According to a new report released by the Centers for Disease Control and Prevention (CDC), by February 2022, nearly 60% of people in the United States will have been infected with SARS-CoV-2. Previous seroprevalence studies had shown that by December 2021, roughly one out of every three Americans had Covid-19 at least once since the pandemic began. The most recent findings highlight the Omicron variant’s extreme contagiousness and its widespread across the United States.
While official infection numbers will always be underestimated – owing to failures to test and detect mild or asymptomatic cases, or people failing to report positive results of at-home rapid tests – seroprevalence surveys, such as those conducted by the CDC, can help provide better estimates of how many people have actually contracted the virus. “We know that the reported cases are only the tip of the iceberg,” said Kristie Clarke, co-leader of the Covid-19 Epidemiology & Surveillance Taskforce Seroprevalence Team at the CDC.

Data -
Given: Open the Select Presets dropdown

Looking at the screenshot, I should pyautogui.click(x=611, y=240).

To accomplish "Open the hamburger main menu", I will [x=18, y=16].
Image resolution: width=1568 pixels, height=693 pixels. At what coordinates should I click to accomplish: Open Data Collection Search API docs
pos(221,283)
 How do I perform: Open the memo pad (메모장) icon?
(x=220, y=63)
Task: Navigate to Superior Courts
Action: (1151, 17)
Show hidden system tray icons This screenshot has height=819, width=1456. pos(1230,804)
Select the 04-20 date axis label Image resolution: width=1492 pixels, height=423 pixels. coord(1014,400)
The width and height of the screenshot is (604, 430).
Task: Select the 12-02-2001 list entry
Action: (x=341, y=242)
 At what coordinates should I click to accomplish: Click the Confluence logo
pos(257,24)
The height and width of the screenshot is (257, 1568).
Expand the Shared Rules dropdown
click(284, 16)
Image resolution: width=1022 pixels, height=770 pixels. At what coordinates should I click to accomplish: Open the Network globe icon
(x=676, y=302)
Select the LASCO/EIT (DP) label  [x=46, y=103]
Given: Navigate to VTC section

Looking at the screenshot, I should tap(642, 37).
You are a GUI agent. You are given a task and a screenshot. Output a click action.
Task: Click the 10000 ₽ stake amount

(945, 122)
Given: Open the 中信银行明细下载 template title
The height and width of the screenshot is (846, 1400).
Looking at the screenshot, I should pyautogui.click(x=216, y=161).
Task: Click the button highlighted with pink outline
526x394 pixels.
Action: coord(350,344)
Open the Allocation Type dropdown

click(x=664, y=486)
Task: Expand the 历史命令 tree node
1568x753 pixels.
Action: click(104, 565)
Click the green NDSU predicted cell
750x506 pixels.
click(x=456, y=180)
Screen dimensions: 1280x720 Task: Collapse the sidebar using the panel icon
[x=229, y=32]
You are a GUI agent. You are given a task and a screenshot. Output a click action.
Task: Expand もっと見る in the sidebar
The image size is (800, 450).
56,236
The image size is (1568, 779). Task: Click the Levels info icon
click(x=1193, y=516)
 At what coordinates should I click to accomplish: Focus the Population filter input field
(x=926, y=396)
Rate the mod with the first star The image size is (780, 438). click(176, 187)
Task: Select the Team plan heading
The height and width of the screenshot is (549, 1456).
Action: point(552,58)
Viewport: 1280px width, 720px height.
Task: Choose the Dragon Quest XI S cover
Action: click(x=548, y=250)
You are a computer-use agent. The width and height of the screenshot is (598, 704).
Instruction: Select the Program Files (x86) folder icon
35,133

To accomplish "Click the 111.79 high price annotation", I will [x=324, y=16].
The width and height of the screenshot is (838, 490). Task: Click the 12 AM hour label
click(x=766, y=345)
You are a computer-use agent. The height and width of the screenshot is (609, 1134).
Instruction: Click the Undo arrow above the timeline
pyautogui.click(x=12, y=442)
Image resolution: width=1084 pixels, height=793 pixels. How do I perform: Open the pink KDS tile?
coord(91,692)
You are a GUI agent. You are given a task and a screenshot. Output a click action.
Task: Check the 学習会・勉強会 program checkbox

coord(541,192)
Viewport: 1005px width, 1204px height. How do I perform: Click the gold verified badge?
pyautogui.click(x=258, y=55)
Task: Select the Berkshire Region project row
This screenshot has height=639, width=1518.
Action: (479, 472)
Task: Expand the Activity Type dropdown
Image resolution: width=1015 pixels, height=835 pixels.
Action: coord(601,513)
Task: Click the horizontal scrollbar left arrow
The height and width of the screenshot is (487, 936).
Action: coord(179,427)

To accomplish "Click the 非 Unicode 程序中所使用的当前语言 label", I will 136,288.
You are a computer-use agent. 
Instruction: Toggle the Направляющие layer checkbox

Instructions -
**1.** In the text on Covid-19 seroprevalence, roughly what share of Americans had had Covid-19 at least once by December 2021, according to earlier studies?
**2.** Continue the text on Covid-19 seroprevalence from where it stops.

Answers to the problems -
**1.** Roughly one out of every three Americans.

**2.**
Thus, from December 2021 to February 2022, seroprevalence increased dramatically among children aged 11 or younger and adolescents aged 12 to 17, rising from 44.2 to 75.2 percent and 45.6 to 74.2 percent, respectively. During the Omicron surge, seroprevalence increased from 36.5 to 63.7 percent among adults aged 18 to 49, and from 28.8 to 49.8 percent among people aged 50 to 64. Seroprevalence increased from 19.1 to 33.2 percent in seniors over the age of 65, most likely reflecting the increased precautions older people still took against Covid during that time period.
While these impressive numbers may lead many people to believe that the United States is on its way to herd immunity, the emergence of Omicron at the end of last year demonstrated that SARS-CoV-2 can mutate in ways that allow it to evade previously acquired immunity. “We do believe there is a lot of protection in the community, both from vaccination, boosting, and prior infection,” CDC Director Rochelle Walensky added. “That said, we cannot emphasize enough how important it is for those who have detectable antibodies from infection to get vaccinated.”